Sunday, April 21, 2024

Oregon seeks drug price impact stories

prescription drug increases Oregon

The Oregon Department of Consumer and Business Services (DCBS) wants to hear from the public about how increasing prescription drug prices are affecting Oregonians.

DCBS is hosting a public Zoom meeting 10 a.m.-12:15 p.m. Thursday, Dec. 1, where Oregon legislators will listen to comment and serve as moderators. The department is wanting to know how the steady increases in prescription drugs has affected you and your family.

Members of the public can submit written testimony on the State of Oregon Division of Financial Regulation’s website or speak at the hearing via a Zoom link provided with the buttons below.




Topics at the hearing will cover insulin prices, pharmaceutical supply chain, and pharmacy benefit management rebate transparency. Panelists will include representatives from pharmacy benefit managers, prescription drug manufacturers, prescription drug wholesalers, and an independent pharmacy owner.

Each year DCBS holds a public hearing on prescription drug pricing. State legislators are present and get to hear the public’s concerns.


Justin Werner
Justin Werner
Justin Werner is the founder and editor of the Lincoln City Homepage, a trusted source of local news and information for residents and visitors of Lincoln City, Oregon. He is also a community leader, entrepreneur, and dedicated advocate for transparency and accountability in local government.


  1. If you have the right insurance, the cost isn’t the issue. For my family, it’s simple
    availability. When Bimart closed it’s pharmacy, it was and still is a disaster.
    Walgreens in Lincoln City is completely inept, and I’m being polite. The feds could probably run a pharmacy better, and that says a lot.

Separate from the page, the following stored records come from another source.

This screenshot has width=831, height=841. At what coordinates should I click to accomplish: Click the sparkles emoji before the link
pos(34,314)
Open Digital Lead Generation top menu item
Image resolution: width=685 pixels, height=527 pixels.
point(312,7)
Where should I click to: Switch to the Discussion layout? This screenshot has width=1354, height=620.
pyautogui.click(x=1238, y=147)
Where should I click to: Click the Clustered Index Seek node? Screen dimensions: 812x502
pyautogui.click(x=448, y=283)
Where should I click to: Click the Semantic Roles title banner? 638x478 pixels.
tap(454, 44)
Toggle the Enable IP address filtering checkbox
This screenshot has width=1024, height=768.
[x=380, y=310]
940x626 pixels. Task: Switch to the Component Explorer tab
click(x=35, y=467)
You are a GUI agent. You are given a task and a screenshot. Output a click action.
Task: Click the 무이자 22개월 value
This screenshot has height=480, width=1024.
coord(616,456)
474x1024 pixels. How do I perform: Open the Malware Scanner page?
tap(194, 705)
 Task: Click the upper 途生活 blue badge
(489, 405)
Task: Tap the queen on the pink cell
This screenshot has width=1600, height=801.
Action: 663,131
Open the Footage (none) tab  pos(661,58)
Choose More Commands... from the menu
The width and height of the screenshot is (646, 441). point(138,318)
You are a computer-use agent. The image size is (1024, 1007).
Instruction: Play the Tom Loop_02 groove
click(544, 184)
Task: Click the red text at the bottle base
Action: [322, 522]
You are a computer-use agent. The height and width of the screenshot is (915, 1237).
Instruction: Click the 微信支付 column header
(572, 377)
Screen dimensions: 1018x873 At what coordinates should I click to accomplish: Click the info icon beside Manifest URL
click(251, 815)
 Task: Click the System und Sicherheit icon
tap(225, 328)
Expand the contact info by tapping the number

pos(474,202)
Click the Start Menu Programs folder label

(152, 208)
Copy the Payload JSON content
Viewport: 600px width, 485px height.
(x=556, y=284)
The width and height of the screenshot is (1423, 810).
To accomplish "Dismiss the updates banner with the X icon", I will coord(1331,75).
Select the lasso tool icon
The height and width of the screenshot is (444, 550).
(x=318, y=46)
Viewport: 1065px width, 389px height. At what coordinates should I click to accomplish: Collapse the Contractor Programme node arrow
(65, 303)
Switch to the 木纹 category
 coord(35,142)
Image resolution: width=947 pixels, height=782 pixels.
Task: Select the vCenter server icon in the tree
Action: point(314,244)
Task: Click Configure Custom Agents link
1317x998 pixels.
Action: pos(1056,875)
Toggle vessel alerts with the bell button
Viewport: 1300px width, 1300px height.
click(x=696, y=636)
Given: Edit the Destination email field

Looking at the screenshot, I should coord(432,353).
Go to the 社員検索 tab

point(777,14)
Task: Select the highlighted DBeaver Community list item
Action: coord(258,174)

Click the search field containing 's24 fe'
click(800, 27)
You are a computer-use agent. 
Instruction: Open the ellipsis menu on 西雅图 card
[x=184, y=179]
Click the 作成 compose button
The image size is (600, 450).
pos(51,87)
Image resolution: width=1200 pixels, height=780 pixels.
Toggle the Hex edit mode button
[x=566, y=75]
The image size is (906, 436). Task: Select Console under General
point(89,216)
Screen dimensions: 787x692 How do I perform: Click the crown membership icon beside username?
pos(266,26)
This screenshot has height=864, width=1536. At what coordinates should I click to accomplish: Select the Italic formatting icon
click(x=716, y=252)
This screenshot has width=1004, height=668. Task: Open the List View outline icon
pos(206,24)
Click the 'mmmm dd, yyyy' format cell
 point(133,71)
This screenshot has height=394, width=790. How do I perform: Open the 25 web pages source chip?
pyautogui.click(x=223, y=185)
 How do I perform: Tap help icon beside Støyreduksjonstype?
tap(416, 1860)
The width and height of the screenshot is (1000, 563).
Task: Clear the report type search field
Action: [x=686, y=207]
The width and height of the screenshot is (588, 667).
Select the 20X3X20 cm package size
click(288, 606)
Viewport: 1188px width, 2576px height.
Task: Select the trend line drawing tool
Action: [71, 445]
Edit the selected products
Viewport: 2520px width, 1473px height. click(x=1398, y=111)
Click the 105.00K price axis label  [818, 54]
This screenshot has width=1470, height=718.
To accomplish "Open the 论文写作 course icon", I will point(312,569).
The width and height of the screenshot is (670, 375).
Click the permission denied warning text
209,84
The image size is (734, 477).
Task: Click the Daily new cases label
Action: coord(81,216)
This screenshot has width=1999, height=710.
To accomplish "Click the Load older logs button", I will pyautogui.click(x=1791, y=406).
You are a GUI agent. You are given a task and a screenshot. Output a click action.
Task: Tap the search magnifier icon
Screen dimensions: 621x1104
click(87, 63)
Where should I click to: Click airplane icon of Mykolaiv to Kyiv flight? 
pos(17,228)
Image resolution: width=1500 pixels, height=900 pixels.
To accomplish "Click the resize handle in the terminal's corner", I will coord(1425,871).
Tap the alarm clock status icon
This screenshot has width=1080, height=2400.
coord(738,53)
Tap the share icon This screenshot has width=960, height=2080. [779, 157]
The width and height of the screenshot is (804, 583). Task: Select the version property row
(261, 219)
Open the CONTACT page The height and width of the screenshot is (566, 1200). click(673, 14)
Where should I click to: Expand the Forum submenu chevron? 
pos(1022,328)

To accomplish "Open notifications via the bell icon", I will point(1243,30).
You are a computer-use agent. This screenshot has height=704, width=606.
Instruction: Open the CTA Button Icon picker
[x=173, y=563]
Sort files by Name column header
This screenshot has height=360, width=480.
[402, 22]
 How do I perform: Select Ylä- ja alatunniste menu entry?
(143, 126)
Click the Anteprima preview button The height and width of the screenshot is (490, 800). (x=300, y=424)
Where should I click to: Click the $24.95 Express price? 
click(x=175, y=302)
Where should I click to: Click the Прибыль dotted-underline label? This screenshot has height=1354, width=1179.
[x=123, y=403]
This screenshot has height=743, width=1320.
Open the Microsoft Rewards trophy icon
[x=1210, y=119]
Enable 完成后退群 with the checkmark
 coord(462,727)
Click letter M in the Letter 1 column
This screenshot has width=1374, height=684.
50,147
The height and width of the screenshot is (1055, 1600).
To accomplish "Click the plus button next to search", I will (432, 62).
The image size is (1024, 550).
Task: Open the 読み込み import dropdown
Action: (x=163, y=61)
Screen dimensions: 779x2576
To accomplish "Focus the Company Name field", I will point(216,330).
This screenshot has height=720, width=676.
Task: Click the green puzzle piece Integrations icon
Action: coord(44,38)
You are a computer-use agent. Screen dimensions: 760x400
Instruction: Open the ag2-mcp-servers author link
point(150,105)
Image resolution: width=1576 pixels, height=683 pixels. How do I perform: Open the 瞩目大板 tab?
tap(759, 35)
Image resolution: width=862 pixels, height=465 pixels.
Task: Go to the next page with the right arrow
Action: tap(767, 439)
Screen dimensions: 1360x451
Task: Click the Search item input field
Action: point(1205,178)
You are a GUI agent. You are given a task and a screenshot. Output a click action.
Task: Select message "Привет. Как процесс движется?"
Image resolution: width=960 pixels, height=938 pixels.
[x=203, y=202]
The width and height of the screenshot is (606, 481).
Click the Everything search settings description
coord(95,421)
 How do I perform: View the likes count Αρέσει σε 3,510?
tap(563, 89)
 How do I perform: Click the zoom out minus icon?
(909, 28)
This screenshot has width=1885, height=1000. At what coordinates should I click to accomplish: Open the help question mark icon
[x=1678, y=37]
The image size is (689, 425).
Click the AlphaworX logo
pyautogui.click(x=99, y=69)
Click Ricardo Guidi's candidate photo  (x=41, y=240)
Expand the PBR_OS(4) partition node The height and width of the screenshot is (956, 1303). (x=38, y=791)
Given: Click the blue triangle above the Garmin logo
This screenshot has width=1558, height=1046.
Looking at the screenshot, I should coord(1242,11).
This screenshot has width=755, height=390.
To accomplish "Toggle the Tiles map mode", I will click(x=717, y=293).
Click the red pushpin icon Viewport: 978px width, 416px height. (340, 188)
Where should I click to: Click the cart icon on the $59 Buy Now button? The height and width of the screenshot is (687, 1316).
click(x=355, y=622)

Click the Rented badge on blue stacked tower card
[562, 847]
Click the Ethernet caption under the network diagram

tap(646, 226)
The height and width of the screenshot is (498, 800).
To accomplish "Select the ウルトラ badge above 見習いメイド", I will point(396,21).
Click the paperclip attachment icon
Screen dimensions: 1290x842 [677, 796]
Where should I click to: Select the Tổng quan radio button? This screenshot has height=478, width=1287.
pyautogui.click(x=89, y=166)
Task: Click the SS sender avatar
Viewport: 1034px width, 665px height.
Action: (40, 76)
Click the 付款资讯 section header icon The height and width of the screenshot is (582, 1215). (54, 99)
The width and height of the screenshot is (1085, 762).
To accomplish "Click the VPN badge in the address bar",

  2. I transferred from Walgreens to Rite Aid. Same thing each time. EVERYONE has to wait 20 minutes in the store. I went the day after my doctor called in my prescription. I was then told, “We are weeks behind filling our prescriptions”. That tells me they are SHORT OF STAFF. Same excuse every time you go there.

  3. I don’t think it’s the amount of staff at all. 20 minutes sounds reasonable to some of the things we’ve experienced at Walgreens, even to the point of driving to the Newport Walgreens, and Walmart. Bimart really threw a lot of people under
    the bus, and it’s got to be an interesting story, why what was obviously a busy
    pharmacy closed all it’s operations.

  4. Rite Aid needs a staff at night to fill their prescriptions if they want to continue to have their doors open for customers. I remember when I first changed over to them I would see a whole line of prescriptions hanging up on the wall, waiting to be picked up. Now, there are none.